*Stored data entries*
>>>

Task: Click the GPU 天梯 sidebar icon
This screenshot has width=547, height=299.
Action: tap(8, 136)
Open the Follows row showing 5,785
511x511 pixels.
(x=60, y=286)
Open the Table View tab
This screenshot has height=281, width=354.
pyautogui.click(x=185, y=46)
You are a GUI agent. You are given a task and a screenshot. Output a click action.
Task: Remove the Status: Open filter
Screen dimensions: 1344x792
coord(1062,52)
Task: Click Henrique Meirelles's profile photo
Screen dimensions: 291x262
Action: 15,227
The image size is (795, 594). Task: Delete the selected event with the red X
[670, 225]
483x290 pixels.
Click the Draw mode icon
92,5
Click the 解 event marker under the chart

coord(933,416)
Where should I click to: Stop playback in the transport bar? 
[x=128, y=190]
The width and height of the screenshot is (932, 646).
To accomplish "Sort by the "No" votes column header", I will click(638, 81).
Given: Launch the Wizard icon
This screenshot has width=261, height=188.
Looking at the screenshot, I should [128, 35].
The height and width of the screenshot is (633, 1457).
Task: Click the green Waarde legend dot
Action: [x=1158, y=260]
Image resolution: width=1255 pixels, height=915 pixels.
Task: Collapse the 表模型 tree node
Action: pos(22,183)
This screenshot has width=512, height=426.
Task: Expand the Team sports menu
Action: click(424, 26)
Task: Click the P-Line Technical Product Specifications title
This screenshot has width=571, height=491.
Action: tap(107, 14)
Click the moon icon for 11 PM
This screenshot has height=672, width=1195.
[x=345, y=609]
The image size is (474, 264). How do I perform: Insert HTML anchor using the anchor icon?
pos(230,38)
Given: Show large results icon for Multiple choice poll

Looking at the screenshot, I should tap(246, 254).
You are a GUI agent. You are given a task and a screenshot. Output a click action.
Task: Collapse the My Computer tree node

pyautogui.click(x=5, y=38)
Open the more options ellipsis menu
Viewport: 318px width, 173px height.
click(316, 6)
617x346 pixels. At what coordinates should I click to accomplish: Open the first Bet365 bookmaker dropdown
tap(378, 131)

<<<

Output all of the data exactly.

Task: Click the GPU 天梯 sidebar icon
This screenshot has width=547, height=299.
Action: tap(8, 136)
Open the Follows row showing 5,785
511x511 pixels.
(x=60, y=286)
Open the Table View tab
This screenshot has height=281, width=354.
pyautogui.click(x=185, y=46)
You are a GUI agent. You are given a task and a screenshot. Output a click action.
Task: Remove the Status: Open filter
Screen dimensions: 1344x792
coord(1062,52)
Task: Click Henrique Meirelles's profile photo
Screen dimensions: 291x262
Action: 15,227
The image size is (795, 594). Task: Delete the selected event with the red X
[670, 225]
483x290 pixels.
Click the Draw mode icon
92,5
Click the 解 event marker under the chart

coord(933,416)
Where should I click to: Stop playback in the transport bar? 
[x=128, y=190]
The width and height of the screenshot is (932, 646).
To accomplish "Sort by the "No" votes column header", I will click(638, 81).
Given: Launch the Wizard icon
This screenshot has width=261, height=188.
Looking at the screenshot, I should [128, 35].
The height and width of the screenshot is (633, 1457).
Task: Click the green Waarde legend dot
Action: [x=1158, y=260]
Image resolution: width=1255 pixels, height=915 pixels.
Task: Collapse the 表模型 tree node
Action: pos(22,183)
This screenshot has width=512, height=426.
Task: Expand the Team sports menu
Action: click(424, 26)
Task: Click the P-Line Technical Product Specifications title
This screenshot has width=571, height=491.
Action: tap(107, 14)
Click the moon icon for 11 PM
This screenshot has height=672, width=1195.
[x=345, y=609]
The image size is (474, 264). How do I perform: Insert HTML anchor using the anchor icon?
pos(230,38)
Given: Show large results icon for Multiple choice poll

Looking at the screenshot, I should tap(246, 254).
You are a GUI agent. You are given a task and a screenshot. Output a click action.
Task: Collapse the My Computer tree node

pyautogui.click(x=5, y=38)
Open the more options ellipsis menu
Viewport: 318px width, 173px height.
click(316, 6)
617x346 pixels. At what coordinates should I click to accomplish: Open the first Bet365 bookmaker dropdown
tap(378, 131)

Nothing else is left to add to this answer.